Genap dua tahun saya tinggal di desa. Sebagai orang yang bahkan dari bayi terbiasa dengan kehidupan kota, dan tinggal di perumahan, banyak hal yang baru saya sadari tentang bagaimana kehidupan di desa dalam kesehariannya.
Awalnya saya berpikir, hidup di desa itu santai. Awal-awal pindah, saya lihat tetangga bisa duduk-duduk santai sambil bercakap-cakap dengan tetangga yang lain di pagi hari. Atau, pemandangan serupa juga bisa saya jumpai saat sore hari.
Sementara saya yang harus bekerja di rumah, begitu sulit melakukan itu semua. Selesai mengerjakan urusan rumah, harus membereskan kerjaan. Saat anak-anak pulang sekolah, fokus saya pun berganti ke mereka.
Hingga suatu ketika, saya menyadari ada banyak tetangga saya yang hidupnya tidak sesantai yang saya kira.

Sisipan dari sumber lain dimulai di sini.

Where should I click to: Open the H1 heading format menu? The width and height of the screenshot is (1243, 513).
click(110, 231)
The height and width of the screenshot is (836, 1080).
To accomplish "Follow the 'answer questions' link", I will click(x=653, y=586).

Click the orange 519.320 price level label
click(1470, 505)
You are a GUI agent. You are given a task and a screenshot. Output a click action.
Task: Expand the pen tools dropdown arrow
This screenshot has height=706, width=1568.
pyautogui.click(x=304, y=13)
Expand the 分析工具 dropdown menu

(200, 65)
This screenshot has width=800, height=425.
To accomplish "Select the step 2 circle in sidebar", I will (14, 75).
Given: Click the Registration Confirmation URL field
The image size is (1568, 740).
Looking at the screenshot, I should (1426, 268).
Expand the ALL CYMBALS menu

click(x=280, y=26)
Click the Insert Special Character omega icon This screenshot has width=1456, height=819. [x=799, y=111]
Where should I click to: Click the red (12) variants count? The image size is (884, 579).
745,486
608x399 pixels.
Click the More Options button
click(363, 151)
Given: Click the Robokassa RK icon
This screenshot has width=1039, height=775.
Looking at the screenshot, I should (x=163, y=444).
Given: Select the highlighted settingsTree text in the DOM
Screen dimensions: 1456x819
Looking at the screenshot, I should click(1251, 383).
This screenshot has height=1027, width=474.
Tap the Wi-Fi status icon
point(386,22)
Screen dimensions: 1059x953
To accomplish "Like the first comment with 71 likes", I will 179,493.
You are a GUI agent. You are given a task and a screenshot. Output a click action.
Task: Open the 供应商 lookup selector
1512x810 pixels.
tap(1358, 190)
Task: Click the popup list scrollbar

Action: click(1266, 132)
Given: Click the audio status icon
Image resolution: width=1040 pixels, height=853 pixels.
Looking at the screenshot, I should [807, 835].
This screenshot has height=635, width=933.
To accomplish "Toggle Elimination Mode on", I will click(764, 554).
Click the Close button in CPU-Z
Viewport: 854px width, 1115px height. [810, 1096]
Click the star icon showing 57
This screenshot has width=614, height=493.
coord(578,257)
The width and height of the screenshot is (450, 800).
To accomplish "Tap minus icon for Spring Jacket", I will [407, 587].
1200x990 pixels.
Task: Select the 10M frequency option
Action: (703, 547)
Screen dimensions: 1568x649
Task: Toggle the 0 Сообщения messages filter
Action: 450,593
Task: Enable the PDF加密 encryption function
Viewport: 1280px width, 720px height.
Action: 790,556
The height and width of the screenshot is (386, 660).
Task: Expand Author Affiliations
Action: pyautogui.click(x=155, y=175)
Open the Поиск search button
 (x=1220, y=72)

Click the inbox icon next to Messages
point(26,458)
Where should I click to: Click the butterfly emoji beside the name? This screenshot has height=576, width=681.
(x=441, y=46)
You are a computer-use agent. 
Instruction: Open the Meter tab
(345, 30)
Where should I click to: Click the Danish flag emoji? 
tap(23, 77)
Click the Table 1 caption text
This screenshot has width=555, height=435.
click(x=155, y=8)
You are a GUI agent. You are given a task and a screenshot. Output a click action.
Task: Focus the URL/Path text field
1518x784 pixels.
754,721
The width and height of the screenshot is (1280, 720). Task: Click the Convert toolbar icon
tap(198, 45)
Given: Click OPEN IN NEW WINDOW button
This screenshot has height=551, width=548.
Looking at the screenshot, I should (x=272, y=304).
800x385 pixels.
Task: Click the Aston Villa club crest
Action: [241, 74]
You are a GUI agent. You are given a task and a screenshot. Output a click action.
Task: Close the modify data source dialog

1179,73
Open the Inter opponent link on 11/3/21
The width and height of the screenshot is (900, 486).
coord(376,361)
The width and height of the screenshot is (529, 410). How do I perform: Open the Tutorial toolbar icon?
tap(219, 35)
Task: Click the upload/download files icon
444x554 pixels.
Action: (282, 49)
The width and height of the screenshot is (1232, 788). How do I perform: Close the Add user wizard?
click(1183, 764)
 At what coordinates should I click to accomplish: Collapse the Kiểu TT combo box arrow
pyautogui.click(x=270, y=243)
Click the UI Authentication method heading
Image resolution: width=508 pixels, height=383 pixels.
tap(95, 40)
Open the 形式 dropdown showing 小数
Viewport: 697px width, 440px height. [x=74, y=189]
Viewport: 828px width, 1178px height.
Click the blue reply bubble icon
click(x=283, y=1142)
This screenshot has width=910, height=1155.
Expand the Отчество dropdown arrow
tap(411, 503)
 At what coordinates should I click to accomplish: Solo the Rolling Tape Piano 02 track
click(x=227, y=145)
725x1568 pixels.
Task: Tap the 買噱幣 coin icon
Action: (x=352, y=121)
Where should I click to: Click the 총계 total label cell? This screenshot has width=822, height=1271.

Toko Kelontong yang Buka 17 Jam Sehari
Saat sedang memiliki keterbatasan uang untuk membeli sesuatu, saya datang ke tetangga yang memiliki toko kelontong.
Sambil mengantre dengan pembeli lain yang lebih dulu, saya membatin, "Enak ya punya toko kayak gini. Semua yang dibutuhkan bisa tinggal ambil di toko."
Waktu itu saya memang ingin membeli sesuatu namun hanya bisa sedikit karena uangnya terbatas. Saya lihat, tetangga tersebut melayani sambil beberapa kali menguap.
Belum sempat saya tanya, giliran melayani saya, ia bercerita, "Ngantuk Nte. Tadi sudah bunyi ya rasulullah, aku baru bangun. Itu udah kesiangan. Seharusnya bangun jam 2 buat beres-beres, atau masak. Trus gini ini baru tutup ya nanti jam 10 malam. Kalau anakku nggak kuliah, baru aku bisa istirahat duluan," tuturnya.
Buat yang belum tahu maksud 'ya rasulullah' adalah pengantar sebelum adzan yang biasa dikumandangkan banyak masjid di Jawa Timur. Banyak yang bilang, kidung tersebut dinyanyikan Gus Dur. Padahal bukan, hanya suaranya saja yang mirip.